To murder in public view.
And not get caught.
His heart suddenly jumped, bucked horribly Something was going wrong. Very wrong. As wrong as could be. Wrong, wrong, wrong!
Jesus, Charlotte Kinsey was reaching into her bag.
Snapshot.
She'd found the note he'd left there -- the note from Jack and Jill!
Wrong, wrong, wrong!
Snapshot.
She was looking at it curiously, wondering what it was, wondering how it had gotten in her handbag.
She began to unfold the note, and he could feel his temples pounding horribly She had gotten the justice's attention. He glanced down at the note as well.
Nooooo! Jesus, nooo, he wanted to scream.
Kevin Hawkins operated on pure instinct. The purest. No time to second-guess himself now.
He moved forward very quickly and surely His Luger was out, dangling below his waist. The gun was concealed because of the closeness of the crowd, the forest of legs and arms, pleated trousers, fluffed dresses.

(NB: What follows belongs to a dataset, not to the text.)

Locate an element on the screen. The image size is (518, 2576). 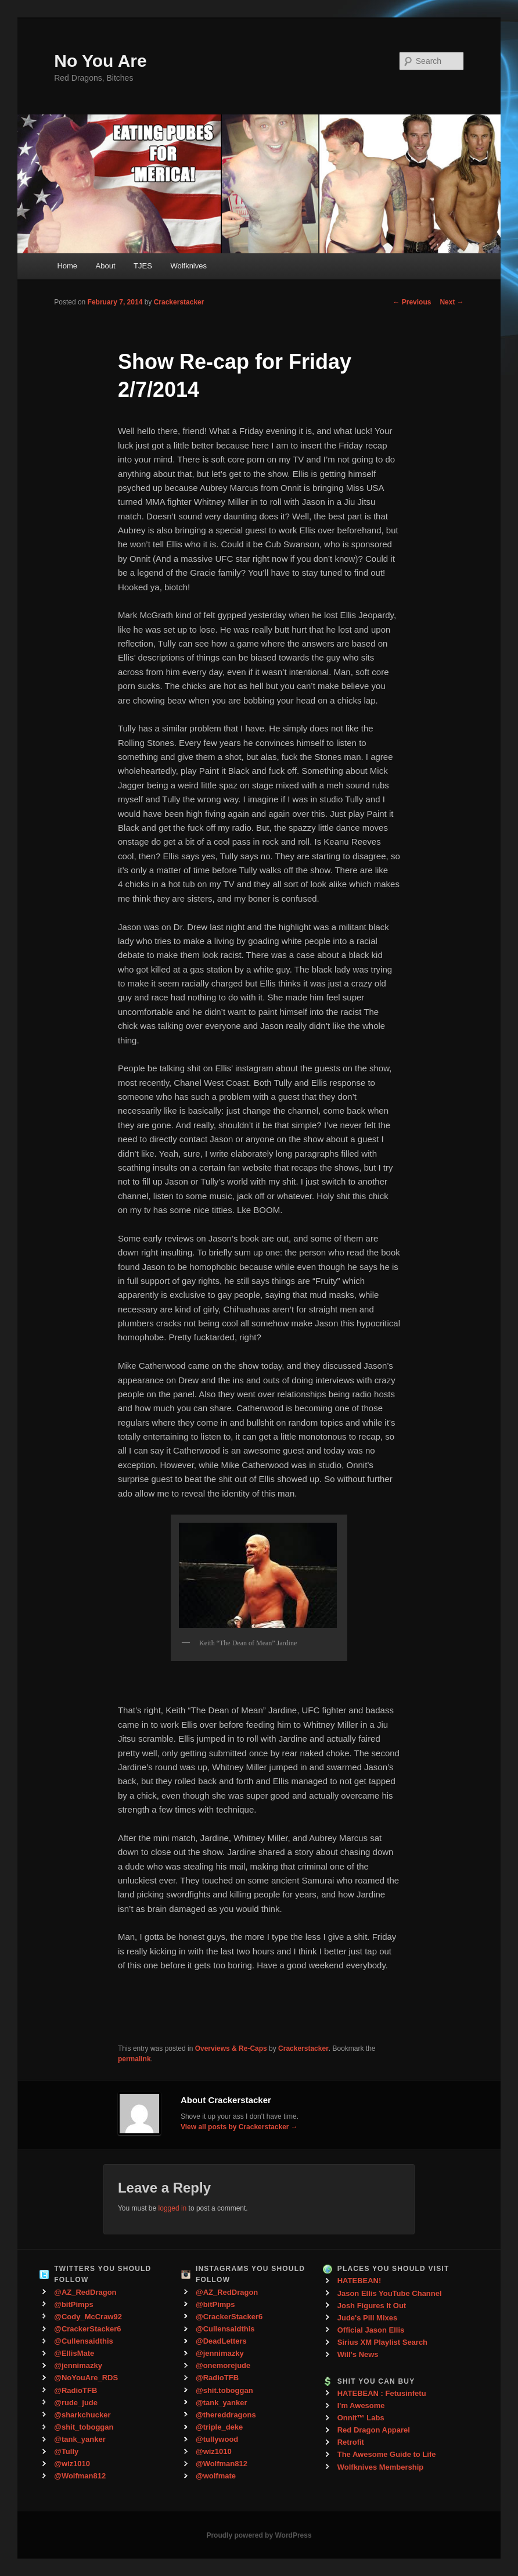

He raised and fired the Luger just once. Tricky angle, too. Far from ideal. He saw the sudden blossom of crimson red. The body jolted, then crumbled and fell to the marble floor.
A heartshot! Certainly a miracle, or close to it. God was on his side, no?
Snapshot!
Snapshot!
His heart almost couldn't take it. He wasn't used to this sudden improvising.
He thought about getting caught, after all of these years, and on such an unbelievably important job. He had a vision of total failure. He felt... he felt something.
He dropped the Luger into the jumble of legs, trousers, satin and taffeta gowns, high-heeled slippers, highly polished dark cordovans.
“Was that a gunshot?” a woman shrieked. 'Oh, God, Phillip.
Someone been shot.'
He backed away from the spectacle as just about everyone else did. The Grand Foyer looked as if it were ablaze.
He was part of them, part of the fearful, bolting crowd. He had nothing to do with the terrifying disturbance, the murder, the loud gunshot.
His face was a convincing mask of shock and disbelief. God, he knew this look so well. He had seen it so many times before in his lifetime.
In another tense few moments, he was outside the Kennedy Center. He was heading toward New Hampshire Avenue at a steady pace. He was one with the crowd.
“Seems Like Old Times” raced through his head, playing much too fast, at double or triple speed. He remembered humming the tune on his walk in. And as the photojournalist knew, the old times were definitely the best.
The old times were coming back now, weren't they?
Jack and Jill had come to The Hill.
The game was so beautiful, so delicate and exquisite.
Now for the greatest shocker of them all.
AGENT JAY GRAYER called me at home from his car phone. I was in the middle of reading approximately two hundred background security checks done on White House personnel by the Secret Service uniformed division. The deputy director was speeding downtown to the Kennedy Center complex, doing ninety on the beltway. I could hear the siren blaring from his car.
“They struck again. Jesus, they made a hit at the Kennedy Center tonight. Right under our noses. It's another real bad acid trip, Alex. Just come.” He definitely sounded out of control.
Just come.
“They hit during intermission of Miss Saigon. I'll meet you there, Alex. I'm seven to ten minutes away”
“Who was it this time?” I asked the sixty-four-thousand-dollar question. I almost didn't want to hear the answer. No, not almost.
I didn't want to hear the victim's name.
“That's part of the problem. This whole thing is nuts. It wasn't really anybody, Alex.”
“What do you mean, 'it wasn't really anybody'? That doesn't make sense to me, Jay.”
“It was a law student from Georgetown University A young woman named Charlotte Kinsey. She was only twenty-three years old. They left one of their notes again. It's them for sure.”
“I don't get it. I do not get this,” I muttered over the phone.